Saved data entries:
↓↓↓

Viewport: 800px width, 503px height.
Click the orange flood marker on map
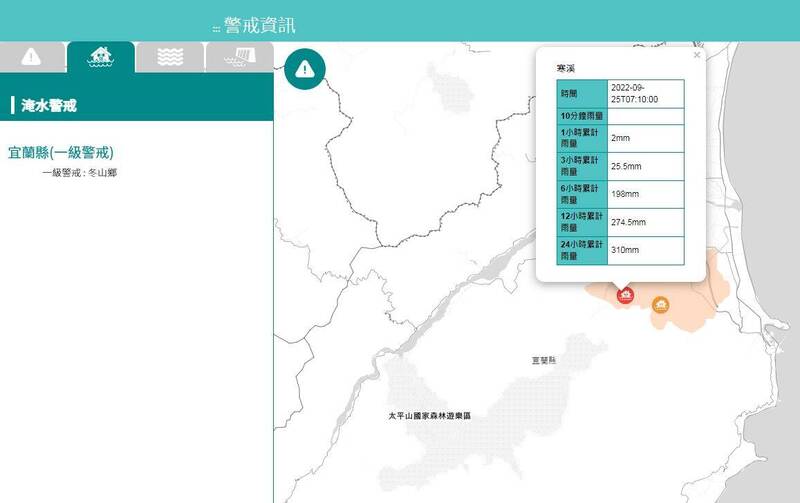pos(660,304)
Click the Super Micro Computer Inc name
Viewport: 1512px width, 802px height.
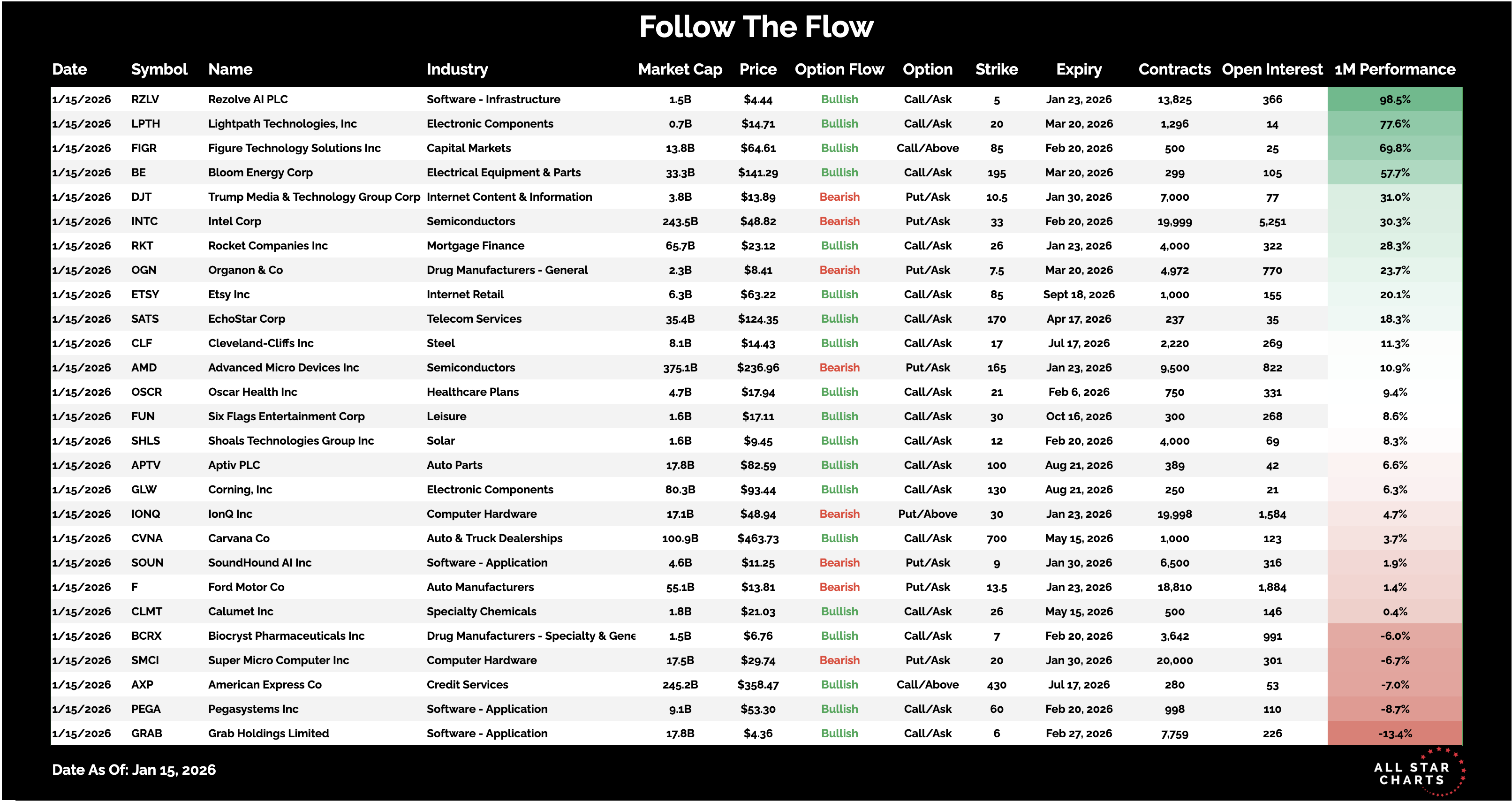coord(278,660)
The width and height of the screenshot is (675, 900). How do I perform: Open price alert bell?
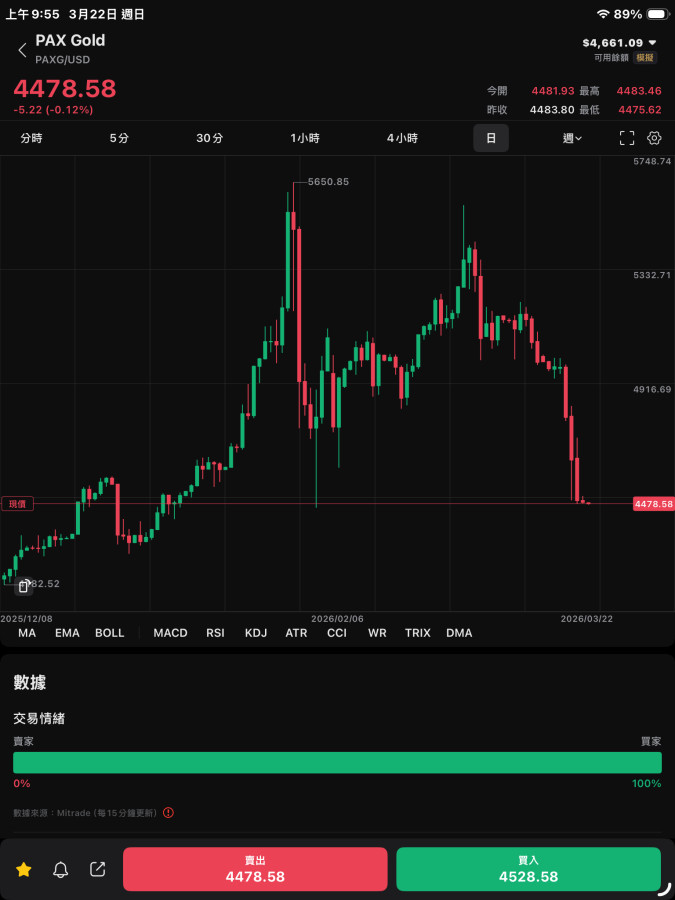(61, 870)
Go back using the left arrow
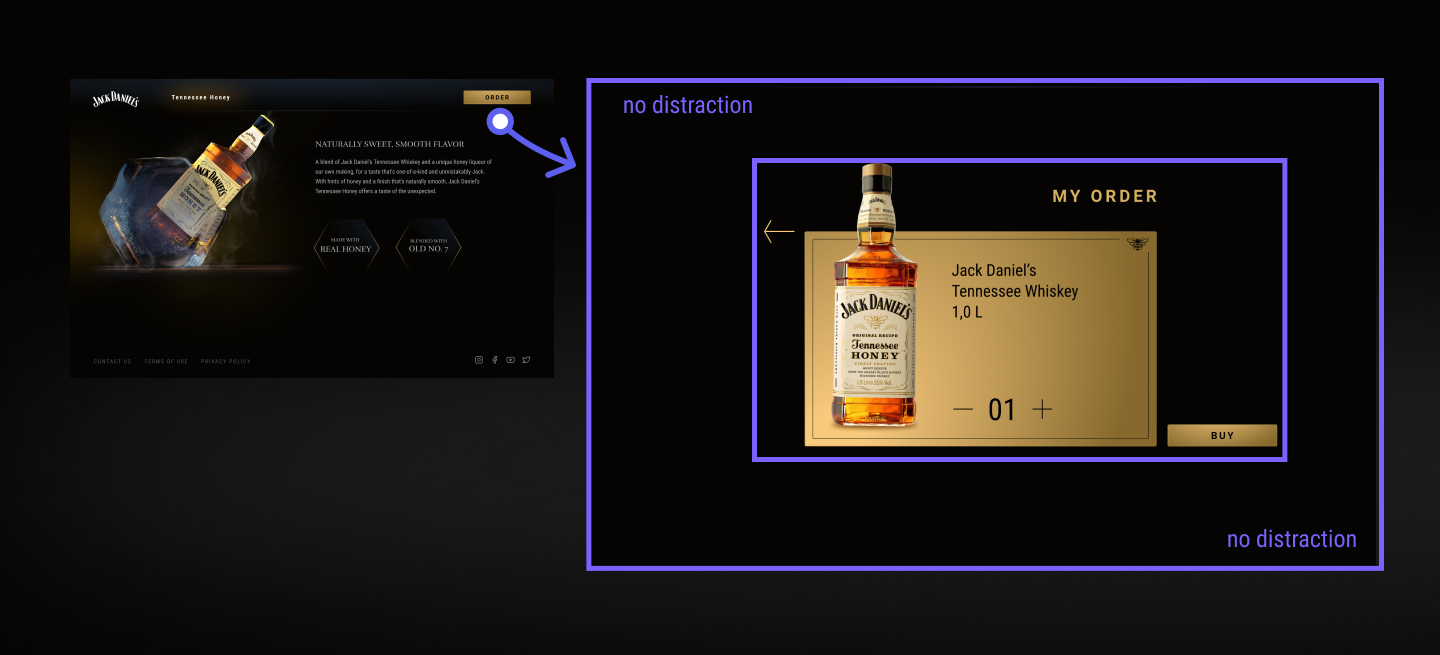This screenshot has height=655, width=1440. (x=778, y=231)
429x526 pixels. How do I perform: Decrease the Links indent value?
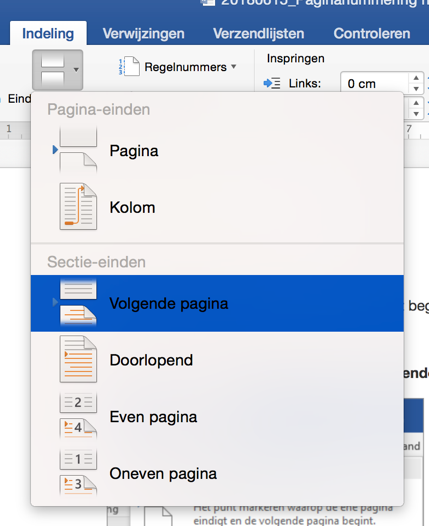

↑↑↑

A faithful copy of every entry is needed, omitting each image.

Viewport: 800px width, 503px height.
Click the orange flood marker on map
pos(660,304)
Click the Super Micro Computer Inc name
Viewport: 1512px width, 802px height.
coord(278,660)
The width and height of the screenshot is (675, 900). How do I perform: Open price alert bell?
(61, 870)
Go back using the left arrow
This screenshot has height=655, width=1440. (x=778, y=231)
429x526 pixels. How do I perform: Decrease the Links indent value?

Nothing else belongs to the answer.